■ **Your goal**: Reproduce each of the following rows verbatim, line for line, without any alteration.

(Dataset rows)
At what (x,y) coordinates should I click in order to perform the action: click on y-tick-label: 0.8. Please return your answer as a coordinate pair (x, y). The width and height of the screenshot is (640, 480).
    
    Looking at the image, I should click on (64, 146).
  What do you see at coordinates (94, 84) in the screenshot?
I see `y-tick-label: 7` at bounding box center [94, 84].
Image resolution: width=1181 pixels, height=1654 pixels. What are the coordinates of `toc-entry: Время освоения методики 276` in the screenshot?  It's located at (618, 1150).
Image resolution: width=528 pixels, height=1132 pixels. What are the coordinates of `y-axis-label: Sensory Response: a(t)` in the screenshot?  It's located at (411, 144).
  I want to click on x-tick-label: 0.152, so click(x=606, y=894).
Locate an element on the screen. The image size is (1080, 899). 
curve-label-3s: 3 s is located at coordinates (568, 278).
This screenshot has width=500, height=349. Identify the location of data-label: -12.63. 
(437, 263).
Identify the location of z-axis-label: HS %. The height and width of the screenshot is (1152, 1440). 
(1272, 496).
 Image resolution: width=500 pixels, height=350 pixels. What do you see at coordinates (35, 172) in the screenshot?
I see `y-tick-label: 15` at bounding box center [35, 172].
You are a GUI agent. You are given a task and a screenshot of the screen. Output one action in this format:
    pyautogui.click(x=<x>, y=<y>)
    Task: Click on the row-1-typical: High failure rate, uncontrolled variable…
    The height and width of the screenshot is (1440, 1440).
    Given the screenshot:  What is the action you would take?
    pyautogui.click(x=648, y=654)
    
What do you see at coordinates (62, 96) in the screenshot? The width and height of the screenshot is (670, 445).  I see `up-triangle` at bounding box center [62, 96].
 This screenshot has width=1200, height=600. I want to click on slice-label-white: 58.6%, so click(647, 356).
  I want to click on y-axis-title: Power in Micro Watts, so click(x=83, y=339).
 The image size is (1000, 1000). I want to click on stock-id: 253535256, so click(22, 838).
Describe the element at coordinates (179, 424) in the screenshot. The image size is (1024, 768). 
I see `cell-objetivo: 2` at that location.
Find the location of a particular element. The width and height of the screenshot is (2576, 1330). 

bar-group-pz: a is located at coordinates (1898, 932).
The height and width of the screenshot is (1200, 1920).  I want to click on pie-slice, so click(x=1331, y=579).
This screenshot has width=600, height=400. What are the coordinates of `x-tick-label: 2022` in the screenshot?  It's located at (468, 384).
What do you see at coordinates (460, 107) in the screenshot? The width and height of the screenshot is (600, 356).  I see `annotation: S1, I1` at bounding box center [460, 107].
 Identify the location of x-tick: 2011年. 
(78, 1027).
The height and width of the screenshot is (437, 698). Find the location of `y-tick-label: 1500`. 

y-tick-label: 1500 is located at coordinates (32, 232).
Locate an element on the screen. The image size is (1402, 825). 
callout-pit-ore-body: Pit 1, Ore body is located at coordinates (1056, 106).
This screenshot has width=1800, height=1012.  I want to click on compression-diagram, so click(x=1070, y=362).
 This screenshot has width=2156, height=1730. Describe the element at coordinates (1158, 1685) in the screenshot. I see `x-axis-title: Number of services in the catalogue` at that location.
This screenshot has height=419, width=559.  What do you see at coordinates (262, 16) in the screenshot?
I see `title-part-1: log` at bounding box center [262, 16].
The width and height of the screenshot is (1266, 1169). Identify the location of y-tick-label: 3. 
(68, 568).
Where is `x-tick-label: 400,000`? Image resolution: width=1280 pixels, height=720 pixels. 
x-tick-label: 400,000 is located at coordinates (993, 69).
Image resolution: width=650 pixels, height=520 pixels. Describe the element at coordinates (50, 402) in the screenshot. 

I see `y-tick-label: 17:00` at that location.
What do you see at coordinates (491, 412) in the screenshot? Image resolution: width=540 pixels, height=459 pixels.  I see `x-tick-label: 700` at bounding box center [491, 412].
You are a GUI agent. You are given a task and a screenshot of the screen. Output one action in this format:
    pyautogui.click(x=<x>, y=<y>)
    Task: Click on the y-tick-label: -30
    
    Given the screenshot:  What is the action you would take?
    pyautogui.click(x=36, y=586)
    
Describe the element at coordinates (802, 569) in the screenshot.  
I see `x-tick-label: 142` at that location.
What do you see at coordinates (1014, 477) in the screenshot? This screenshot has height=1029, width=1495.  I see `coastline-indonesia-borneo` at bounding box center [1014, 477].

■ **Output for this exercise**:
At what (x,y) coordinates should I click in order to perform the action: click on y-tick-label: 0.8. Please return your answer as a coordinate pair (x, y). The width and height of the screenshot is (640, 480).
    
    Looking at the image, I should click on (64, 146).
  What do you see at coordinates (94, 84) in the screenshot?
I see `y-tick-label: 7` at bounding box center [94, 84].
Image resolution: width=1181 pixels, height=1654 pixels. What are the coordinates of `toc-entry: Время освоения методики 276` in the screenshot?  It's located at (618, 1150).
Image resolution: width=528 pixels, height=1132 pixels. What are the coordinates of `y-axis-label: Sensory Response: a(t)` in the screenshot?  It's located at (411, 144).
  I want to click on x-tick-label: 0.152, so click(x=606, y=894).
Locate an element on the screen. The image size is (1080, 899). 
curve-label-3s: 3 s is located at coordinates (568, 278).
This screenshot has width=500, height=349. Identify the location of data-label: -12.63. 
(437, 263).
Identify the location of z-axis-label: HS %. The height and width of the screenshot is (1152, 1440). 
(1272, 496).
 Image resolution: width=500 pixels, height=350 pixels. What do you see at coordinates (35, 172) in the screenshot?
I see `y-tick-label: 15` at bounding box center [35, 172].
You are a GUI agent. You are given a task and a screenshot of the screen. Output one action in this format:
    pyautogui.click(x=<x>, y=<y>)
    Task: Click on the row-1-typical: High failure rate, uncontrolled variable…
    The height and width of the screenshot is (1440, 1440).
    Given the screenshot:  What is the action you would take?
    pyautogui.click(x=648, y=654)
    
What do you see at coordinates (62, 96) in the screenshot? The width and height of the screenshot is (670, 445).  I see `up-triangle` at bounding box center [62, 96].
 This screenshot has width=1200, height=600. I want to click on slice-label-white: 58.6%, so click(647, 356).
  I want to click on y-axis-title: Power in Micro Watts, so click(x=83, y=339).
 The image size is (1000, 1000). I want to click on stock-id: 253535256, so click(22, 838).
Describe the element at coordinates (179, 424) in the screenshot. The image size is (1024, 768). 
I see `cell-objetivo: 2` at that location.
Find the location of a particular element. The width and height of the screenshot is (2576, 1330). 

bar-group-pz: a is located at coordinates (1898, 932).
The height and width of the screenshot is (1200, 1920).  I want to click on pie-slice, so click(x=1331, y=579).
This screenshot has width=600, height=400. What are the coordinates of `x-tick-label: 2022` in the screenshot?  It's located at (468, 384).
What do you see at coordinates (460, 107) in the screenshot? The width and height of the screenshot is (600, 356).  I see `annotation: S1, I1` at bounding box center [460, 107].
 Identify the location of x-tick: 2011年. 
(78, 1027).
The height and width of the screenshot is (437, 698). Find the location of `y-tick-label: 1500`. 

y-tick-label: 1500 is located at coordinates (32, 232).
Locate an element on the screen. The image size is (1402, 825). 
callout-pit-ore-body: Pit 1, Ore body is located at coordinates (1056, 106).
This screenshot has width=1800, height=1012.  I want to click on compression-diagram, so click(x=1070, y=362).
 This screenshot has width=2156, height=1730. Describe the element at coordinates (1158, 1685) in the screenshot. I see `x-axis-title: Number of services in the catalogue` at that location.
This screenshot has height=419, width=559.  What do you see at coordinates (262, 16) in the screenshot?
I see `title-part-1: log` at bounding box center [262, 16].
The width and height of the screenshot is (1266, 1169). Identify the location of y-tick-label: 3. 
(68, 568).
Where is `x-tick-label: 400,000`? Image resolution: width=1280 pixels, height=720 pixels. 
x-tick-label: 400,000 is located at coordinates (993, 69).
Image resolution: width=650 pixels, height=520 pixels. Describe the element at coordinates (50, 402) in the screenshot. 

I see `y-tick-label: 17:00` at that location.
What do you see at coordinates (491, 412) in the screenshot? Image resolution: width=540 pixels, height=459 pixels.  I see `x-tick-label: 700` at bounding box center [491, 412].
You are a GUI agent. You are given a task and a screenshot of the screen. Output one action in this format:
    pyautogui.click(x=<x>, y=<y>)
    Task: Click on the y-tick-label: -30
    
    Given the screenshot:  What is the action you would take?
    pyautogui.click(x=36, y=586)
    
Describe the element at coordinates (802, 569) in the screenshot.  
I see `x-tick-label: 142` at that location.
What do you see at coordinates (1014, 477) in the screenshot? This screenshot has height=1029, width=1495.  I see `coastline-indonesia-borneo` at bounding box center [1014, 477].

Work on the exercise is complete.